The message is clear: We’ve reached a break-even point where the benefits of sustainable business practices outweigh the costs. We can and should start making changes to our businesses right away.
Even the most unlikely figures are making the shift. Texas, the oil and gas capital of the Western world, is a huge adopter of alternative energy. The state has nearly 22,600 megawatts of wind power, and it added 2,300 just last year. If Texas can seize the opportunity of alternative energy, we all can.
More impressive, this commitment is not at the sacrifice of grid costs. Electricity prices for Texas residents have actually decreased and are now far below the U.S. average.
We know that fossil fuels are inefficient and that the viability of alternative energies can’t be ignored. Because of this, we’re sure to see many more exciting innovations that transform the way we live, travel, and work. A perfect example? The good old American truck.

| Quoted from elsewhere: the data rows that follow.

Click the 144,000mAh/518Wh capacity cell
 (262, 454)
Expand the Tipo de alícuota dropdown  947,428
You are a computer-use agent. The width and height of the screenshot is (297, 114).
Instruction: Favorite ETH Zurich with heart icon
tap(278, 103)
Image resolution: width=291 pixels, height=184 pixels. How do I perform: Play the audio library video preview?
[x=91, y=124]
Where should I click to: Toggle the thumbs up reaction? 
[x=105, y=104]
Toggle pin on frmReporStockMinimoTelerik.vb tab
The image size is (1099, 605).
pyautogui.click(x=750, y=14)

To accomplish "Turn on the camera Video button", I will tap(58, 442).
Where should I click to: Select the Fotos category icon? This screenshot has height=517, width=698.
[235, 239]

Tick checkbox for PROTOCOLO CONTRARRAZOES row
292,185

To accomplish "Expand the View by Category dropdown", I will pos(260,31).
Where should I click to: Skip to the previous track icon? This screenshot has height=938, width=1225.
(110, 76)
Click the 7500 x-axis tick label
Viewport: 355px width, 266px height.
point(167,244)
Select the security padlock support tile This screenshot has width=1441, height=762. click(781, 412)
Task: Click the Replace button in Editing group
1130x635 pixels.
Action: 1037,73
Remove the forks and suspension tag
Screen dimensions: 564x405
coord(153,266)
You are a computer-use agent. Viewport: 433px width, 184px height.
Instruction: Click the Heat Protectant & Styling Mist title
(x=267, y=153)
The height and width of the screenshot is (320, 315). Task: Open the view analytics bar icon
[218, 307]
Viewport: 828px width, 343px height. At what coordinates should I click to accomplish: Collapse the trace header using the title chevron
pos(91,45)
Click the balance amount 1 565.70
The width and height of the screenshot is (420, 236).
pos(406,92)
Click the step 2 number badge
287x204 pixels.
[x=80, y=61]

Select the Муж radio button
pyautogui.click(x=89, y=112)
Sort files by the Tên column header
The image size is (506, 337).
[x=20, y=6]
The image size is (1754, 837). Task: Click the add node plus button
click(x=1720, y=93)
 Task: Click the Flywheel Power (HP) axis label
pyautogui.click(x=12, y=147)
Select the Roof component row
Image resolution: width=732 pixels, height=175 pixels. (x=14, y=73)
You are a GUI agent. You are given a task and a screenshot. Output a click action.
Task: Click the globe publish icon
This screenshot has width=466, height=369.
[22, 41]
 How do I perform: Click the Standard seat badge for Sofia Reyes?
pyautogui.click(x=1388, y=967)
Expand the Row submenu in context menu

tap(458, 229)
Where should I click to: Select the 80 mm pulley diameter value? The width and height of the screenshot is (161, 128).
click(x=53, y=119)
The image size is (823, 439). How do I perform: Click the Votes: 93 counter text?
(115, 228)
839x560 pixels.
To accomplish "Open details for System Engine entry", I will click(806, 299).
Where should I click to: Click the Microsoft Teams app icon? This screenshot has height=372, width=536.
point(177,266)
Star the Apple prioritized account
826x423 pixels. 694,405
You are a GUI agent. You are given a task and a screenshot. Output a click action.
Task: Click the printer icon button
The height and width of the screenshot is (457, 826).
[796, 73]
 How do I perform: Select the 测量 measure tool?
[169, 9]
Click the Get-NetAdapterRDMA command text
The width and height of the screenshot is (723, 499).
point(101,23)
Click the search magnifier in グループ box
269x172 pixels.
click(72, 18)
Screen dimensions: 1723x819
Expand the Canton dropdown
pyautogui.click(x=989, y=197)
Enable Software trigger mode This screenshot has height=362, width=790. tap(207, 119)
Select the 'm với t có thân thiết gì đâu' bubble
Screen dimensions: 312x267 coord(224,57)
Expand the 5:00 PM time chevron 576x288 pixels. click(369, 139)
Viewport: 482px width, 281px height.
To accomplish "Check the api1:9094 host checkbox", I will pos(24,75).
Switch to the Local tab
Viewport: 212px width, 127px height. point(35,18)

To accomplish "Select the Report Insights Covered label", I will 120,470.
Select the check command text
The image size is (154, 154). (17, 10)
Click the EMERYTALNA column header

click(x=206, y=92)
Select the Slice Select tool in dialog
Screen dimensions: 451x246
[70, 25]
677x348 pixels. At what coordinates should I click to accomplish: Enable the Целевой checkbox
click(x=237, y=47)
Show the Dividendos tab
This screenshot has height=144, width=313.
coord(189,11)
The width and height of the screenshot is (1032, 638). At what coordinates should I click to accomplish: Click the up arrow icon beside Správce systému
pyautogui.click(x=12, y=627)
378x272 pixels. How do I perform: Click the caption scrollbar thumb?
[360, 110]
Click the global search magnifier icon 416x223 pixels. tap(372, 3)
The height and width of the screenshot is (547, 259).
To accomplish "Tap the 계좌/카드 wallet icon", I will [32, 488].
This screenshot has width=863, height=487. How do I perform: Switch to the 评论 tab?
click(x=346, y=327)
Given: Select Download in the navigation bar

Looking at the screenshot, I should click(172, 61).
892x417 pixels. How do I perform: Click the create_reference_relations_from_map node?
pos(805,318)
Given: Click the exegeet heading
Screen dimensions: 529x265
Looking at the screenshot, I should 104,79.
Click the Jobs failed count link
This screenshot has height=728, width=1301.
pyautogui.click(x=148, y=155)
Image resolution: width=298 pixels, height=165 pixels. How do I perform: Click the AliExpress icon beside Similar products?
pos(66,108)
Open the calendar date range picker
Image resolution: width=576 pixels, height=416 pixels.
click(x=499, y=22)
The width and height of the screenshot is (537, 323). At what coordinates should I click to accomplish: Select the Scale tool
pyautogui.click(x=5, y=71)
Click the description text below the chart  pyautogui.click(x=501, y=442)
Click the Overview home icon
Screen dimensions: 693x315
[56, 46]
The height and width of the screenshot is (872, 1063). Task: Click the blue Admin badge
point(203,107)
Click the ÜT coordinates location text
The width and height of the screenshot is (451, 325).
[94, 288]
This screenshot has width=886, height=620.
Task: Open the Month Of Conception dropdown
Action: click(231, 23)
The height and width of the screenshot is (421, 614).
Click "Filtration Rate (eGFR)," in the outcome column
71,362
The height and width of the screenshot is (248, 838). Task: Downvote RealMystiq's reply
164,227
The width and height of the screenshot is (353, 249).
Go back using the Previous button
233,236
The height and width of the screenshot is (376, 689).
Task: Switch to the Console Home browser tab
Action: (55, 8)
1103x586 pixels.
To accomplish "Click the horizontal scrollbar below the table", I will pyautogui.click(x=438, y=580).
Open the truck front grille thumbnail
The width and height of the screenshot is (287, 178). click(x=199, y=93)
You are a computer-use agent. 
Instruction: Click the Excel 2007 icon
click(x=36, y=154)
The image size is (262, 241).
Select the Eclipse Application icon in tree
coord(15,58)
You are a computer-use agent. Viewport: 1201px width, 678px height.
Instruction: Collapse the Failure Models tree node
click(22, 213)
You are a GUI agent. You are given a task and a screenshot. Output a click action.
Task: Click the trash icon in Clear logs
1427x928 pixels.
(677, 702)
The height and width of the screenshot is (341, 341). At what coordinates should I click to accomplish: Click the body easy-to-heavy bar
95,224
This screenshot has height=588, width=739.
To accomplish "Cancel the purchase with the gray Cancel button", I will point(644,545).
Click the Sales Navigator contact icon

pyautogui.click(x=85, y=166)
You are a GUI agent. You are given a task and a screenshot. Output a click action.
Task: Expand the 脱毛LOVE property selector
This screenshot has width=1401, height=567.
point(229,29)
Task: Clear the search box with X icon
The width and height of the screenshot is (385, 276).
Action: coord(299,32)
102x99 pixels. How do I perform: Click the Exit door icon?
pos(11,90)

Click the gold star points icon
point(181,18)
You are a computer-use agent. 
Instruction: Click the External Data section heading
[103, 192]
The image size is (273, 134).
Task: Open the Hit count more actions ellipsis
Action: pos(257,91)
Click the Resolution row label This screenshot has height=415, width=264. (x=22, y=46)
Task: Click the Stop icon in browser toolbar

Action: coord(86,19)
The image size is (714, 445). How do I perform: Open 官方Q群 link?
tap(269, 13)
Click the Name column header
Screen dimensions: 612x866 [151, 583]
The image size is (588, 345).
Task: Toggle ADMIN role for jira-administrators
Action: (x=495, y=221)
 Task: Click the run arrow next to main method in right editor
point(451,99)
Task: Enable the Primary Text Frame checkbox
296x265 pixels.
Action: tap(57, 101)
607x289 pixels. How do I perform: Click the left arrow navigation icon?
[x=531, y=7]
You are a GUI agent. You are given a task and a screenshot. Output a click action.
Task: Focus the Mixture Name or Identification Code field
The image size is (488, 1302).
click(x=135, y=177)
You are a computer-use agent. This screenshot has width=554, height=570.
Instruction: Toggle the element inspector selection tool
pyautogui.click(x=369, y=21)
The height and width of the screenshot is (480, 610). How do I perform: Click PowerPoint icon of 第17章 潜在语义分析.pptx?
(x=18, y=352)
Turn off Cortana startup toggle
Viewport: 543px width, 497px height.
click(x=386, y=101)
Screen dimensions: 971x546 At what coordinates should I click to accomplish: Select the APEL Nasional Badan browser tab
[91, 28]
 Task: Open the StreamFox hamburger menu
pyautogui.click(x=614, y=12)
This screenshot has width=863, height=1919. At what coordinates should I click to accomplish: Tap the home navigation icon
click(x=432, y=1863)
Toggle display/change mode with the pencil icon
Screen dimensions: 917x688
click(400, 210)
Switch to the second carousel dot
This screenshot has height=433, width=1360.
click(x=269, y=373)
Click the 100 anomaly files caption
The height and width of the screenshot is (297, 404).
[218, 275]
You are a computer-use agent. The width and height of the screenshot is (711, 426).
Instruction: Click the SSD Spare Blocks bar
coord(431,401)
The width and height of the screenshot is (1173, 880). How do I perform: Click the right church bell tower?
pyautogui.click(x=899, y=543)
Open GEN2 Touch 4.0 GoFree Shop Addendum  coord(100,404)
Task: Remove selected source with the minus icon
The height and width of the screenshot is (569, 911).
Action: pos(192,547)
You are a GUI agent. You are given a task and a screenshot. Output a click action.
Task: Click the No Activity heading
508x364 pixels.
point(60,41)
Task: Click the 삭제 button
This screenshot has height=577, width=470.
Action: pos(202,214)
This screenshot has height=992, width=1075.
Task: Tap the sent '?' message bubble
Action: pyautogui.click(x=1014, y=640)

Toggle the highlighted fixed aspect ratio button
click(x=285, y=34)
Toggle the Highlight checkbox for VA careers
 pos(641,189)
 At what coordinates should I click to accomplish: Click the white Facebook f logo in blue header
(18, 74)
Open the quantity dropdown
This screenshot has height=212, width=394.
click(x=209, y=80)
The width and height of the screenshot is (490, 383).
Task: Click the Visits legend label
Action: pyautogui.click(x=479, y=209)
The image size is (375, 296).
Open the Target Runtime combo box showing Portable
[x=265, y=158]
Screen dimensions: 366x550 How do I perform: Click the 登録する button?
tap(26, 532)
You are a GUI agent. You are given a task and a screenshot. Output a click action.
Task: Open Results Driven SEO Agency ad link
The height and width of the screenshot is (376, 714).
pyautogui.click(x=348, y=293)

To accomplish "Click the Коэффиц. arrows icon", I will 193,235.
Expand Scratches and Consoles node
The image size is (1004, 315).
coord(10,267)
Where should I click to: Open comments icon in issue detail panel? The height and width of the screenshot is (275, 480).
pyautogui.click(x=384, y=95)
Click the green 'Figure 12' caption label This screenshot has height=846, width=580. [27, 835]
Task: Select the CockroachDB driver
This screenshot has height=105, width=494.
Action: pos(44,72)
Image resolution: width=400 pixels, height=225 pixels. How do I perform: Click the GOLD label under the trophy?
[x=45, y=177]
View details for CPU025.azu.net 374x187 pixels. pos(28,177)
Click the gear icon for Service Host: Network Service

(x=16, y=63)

When Electric Beats Diesel
Trucks have long been vital to the U.S. economy. As symbols of the vastness of our landscape and bastions of oil and gas, they are the most heavily used mode of transport for domestic trade, according to the American Trucking Associations. In fact, trucks carry a staggering 71 percent of U.S. freight by weight.
Diesel has traditionally been the driver of this industry. But it’s a famously inefficient form of energy, so the alternatives — electric vehicles — are pushing ahead.
Tesla is one of the first companies taking advantage of the new economies of scale gracing renewable energy. The company’s new truck, the Semi, represents the next generation of electric vehicles. The Semi has a range of 500 miles, putting it into long-haul territory, and it promises to save 20 percent on diesel’s operating costs. To complement the adoption of these trucks, shiny new “megachargers” are being developed to lower adoption barriers. Corporate giants such as PepsiCo Inc. and FedEx have already ordered their fleets from Tesla.
Different automotive brands are following Tesla’s lead. Rival company Daimler AG announced its E-Fuso Vision One late last year, which offers truckers a heavier-duty transportation option, albeit one with a shorter range. UPS Inc. also announced a partnership with Thor Trucks in an aim to develop the “fleet of the future.”
It’s clear that much of the corporate world is rallying behind the shift to electric, but diesel isn’t going down without a fight. Proponents of the fuel predict that diesel’s potential efficiency can rival electric’s.
Right now, though, the cost of operating Tesla’s electric truck is reportedly $1.26 per mile instead of diesel’s $1.51. Applied to long-distance hauls, the savings become sizable. But with regulations and shifting demand dogging diesel companies, this old U.S. standby might just gear up for a new era of domination.
What does this all mean? In short, we’re hurtling toward a new age of sustainable travel. When upfront investment costs merge, operating costs tip the scale in favor of new technology. And with the support of regulations and infrastructure, change is inevitable. A Muskian vision of the world — electric trucks soaring past solar-powered buildings on permeable grid paving — could soon be the norm.